__Stored data entries__.
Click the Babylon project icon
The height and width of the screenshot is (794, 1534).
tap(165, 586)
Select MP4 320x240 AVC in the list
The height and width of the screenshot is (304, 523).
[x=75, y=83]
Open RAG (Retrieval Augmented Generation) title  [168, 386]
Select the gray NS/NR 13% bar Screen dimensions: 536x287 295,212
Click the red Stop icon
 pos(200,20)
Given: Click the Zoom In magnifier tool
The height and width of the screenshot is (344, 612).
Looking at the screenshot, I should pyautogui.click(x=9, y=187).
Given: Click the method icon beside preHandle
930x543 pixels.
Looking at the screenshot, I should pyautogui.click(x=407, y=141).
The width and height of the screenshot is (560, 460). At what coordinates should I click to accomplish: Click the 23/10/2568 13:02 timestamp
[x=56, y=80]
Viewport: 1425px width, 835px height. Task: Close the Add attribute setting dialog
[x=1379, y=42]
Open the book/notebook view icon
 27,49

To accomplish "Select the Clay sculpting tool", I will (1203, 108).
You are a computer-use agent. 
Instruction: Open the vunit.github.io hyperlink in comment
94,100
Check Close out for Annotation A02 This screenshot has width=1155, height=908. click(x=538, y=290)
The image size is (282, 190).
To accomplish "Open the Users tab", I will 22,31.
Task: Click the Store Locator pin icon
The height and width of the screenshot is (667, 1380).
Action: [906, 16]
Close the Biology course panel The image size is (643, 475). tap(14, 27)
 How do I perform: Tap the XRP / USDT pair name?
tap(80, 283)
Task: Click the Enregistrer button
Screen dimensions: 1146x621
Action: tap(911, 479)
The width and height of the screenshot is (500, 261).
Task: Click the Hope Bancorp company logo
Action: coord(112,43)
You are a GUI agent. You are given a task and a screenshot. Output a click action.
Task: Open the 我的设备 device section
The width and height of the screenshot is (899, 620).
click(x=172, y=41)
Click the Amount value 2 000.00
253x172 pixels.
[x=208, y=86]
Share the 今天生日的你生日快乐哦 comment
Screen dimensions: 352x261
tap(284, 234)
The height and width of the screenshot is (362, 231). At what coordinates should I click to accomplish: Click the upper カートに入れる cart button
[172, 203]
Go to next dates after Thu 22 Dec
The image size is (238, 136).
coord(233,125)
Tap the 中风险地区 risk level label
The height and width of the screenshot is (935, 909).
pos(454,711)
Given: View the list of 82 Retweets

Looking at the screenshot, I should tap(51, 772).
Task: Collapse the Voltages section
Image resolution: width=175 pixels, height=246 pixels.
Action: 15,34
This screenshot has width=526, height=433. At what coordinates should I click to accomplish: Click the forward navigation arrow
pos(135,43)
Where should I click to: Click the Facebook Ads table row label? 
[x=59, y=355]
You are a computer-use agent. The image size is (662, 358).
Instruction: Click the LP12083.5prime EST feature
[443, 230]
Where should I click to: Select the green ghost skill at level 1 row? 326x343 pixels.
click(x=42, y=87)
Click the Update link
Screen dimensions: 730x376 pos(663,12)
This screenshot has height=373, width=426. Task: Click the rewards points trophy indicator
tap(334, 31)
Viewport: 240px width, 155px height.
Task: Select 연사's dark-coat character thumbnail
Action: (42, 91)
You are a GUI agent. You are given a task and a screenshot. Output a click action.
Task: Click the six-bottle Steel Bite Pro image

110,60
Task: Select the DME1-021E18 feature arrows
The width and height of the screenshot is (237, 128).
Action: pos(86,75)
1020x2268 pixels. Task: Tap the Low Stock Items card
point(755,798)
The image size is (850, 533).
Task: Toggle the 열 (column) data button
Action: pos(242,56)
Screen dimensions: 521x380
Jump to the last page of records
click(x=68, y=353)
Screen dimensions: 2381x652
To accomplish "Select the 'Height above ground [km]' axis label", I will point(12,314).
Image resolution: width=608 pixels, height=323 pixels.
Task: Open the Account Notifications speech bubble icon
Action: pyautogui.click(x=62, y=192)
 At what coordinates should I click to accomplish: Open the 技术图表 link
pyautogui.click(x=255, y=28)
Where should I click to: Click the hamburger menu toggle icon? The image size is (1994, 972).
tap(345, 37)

__AIM OF THE TASK__.
Print, exactly and only, the lines running from the one with "Screen dimensions: 2381x652" to the end of the data above.

__REPLY TO THE EXERCISE__.
Screen dimensions: 2381x652
To accomplish "Select the 'Height above ground [km]' axis label", I will point(12,314).
Image resolution: width=608 pixels, height=323 pixels.
Task: Open the Account Notifications speech bubble icon
Action: pyautogui.click(x=62, y=192)
 At what coordinates should I click to accomplish: Open the 技术图表 link
pyautogui.click(x=255, y=28)
Where should I click to: Click the hamburger menu toggle icon? The image size is (1994, 972).
tap(345, 37)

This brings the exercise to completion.